Cassazione civile, sez. lavoro, 17 maggio 2006, n. 11525
«Come affermato dalle Sezioni Unite di questa Corte (v. 24/10/1991 n. 11329), “la situazione d’inabilità (impossibilità di deambulare senza l’aiuto di un accompagnatore o necessità di assistenza continua per impossibilità di compiere gli atti quotidiani della vita), necessaria per l’attribuzione dell’indennità di accompagnamento della L. n. 18 del 1980, ex art. 1, può configurarsi anche con riguardo a bambini in tenera età, ancorchè questi, per il solo fatto di essere tali abbisognino comunque di assistenza, atteso che la legge, la quale attribuisce il diritto anche ai minori degli anni diciotto, non pone un limite minimo di età; “tenuto conto che detti bambini possono trovarsi in uno stato tale da comportare, per le condizioni patologiche del soggetto, la necessità di un’assistenza diversa, per forme e tempi di esplicazione, da quella occorrente ad un bambino sano” (v. anche da ultimo Cass. 29/1/2003 n. 1377 e Cass. 20/2/2003 n. 2523, che ha precisato che “i presupposti stabiliti per l’attribuzione di questa indennità non sono stati modificati a seguito della sentenza della Corte Costituzionale n. 467 del 2002, che ha dichiarato l’illegittimità costituzionale della L. n. 289 del 1990, art. 1, comma 3, nella parte in cui non prevedeva l’attribuzione dell’indennità di frequenza ai minori, mutilati o invalidi civili, che frequentano l’asilo nido, essendo quest’ultima indennità diversa e non equiparabile a quella di accompagnamento”).

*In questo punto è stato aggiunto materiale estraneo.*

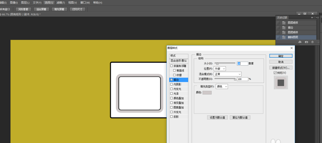Click the create new snapshot camera icon
Image resolution: width=322 pixels, height=143 pixels.
pyautogui.click(x=306, y=42)
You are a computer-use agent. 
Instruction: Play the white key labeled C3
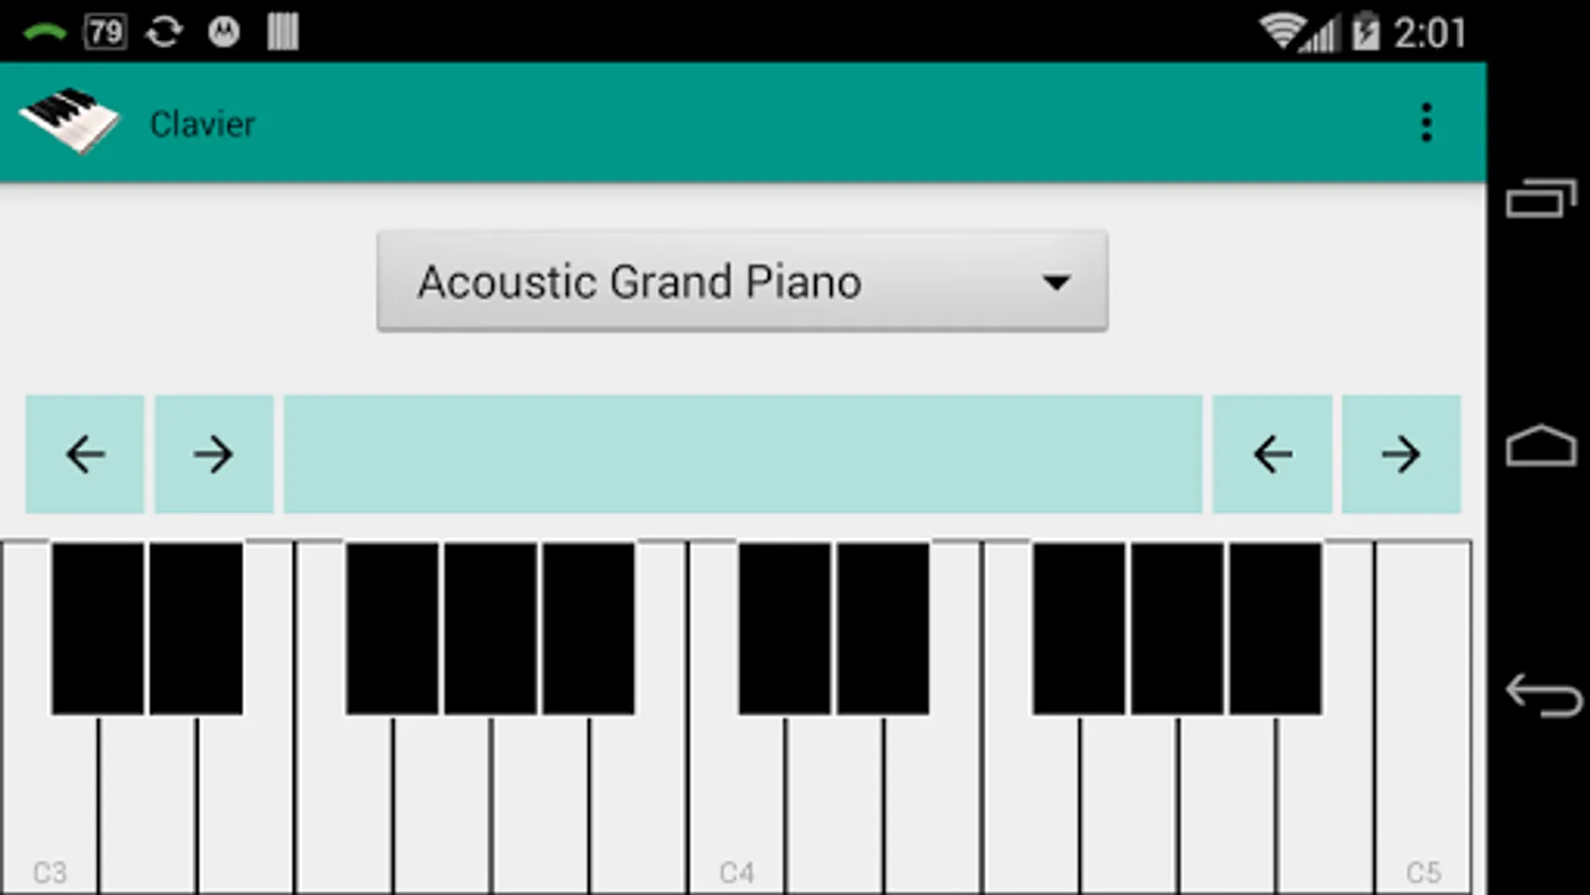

In particolare Cass. S.U. n. 11329 del 1991, (in un caso di accoglimento della domanda relativa ad un bambino deceduto a meno di due anni, per leucosi acuta) ha osservato che:
Si deve ritenere che anche per gli infanti, che pure, per il solo fatto di essere tali abbisognano comunque di assistenza, può verificarsi una situazione, determinata dall’inabilità, la quale comporti che l’assistenza, per le condizioni patologiche in cui versi la persona, assuma forme e tempi di esplicazione ben diversi da quelli di cui necessita un bambino sano. Per il compimento degli atti della vita quotidiana, cui la legge ha riguardo, non esiste identità di situazioni tra soggetti sani e soggetti inabili, anche se, in un caso e nell’altro, di tenera età».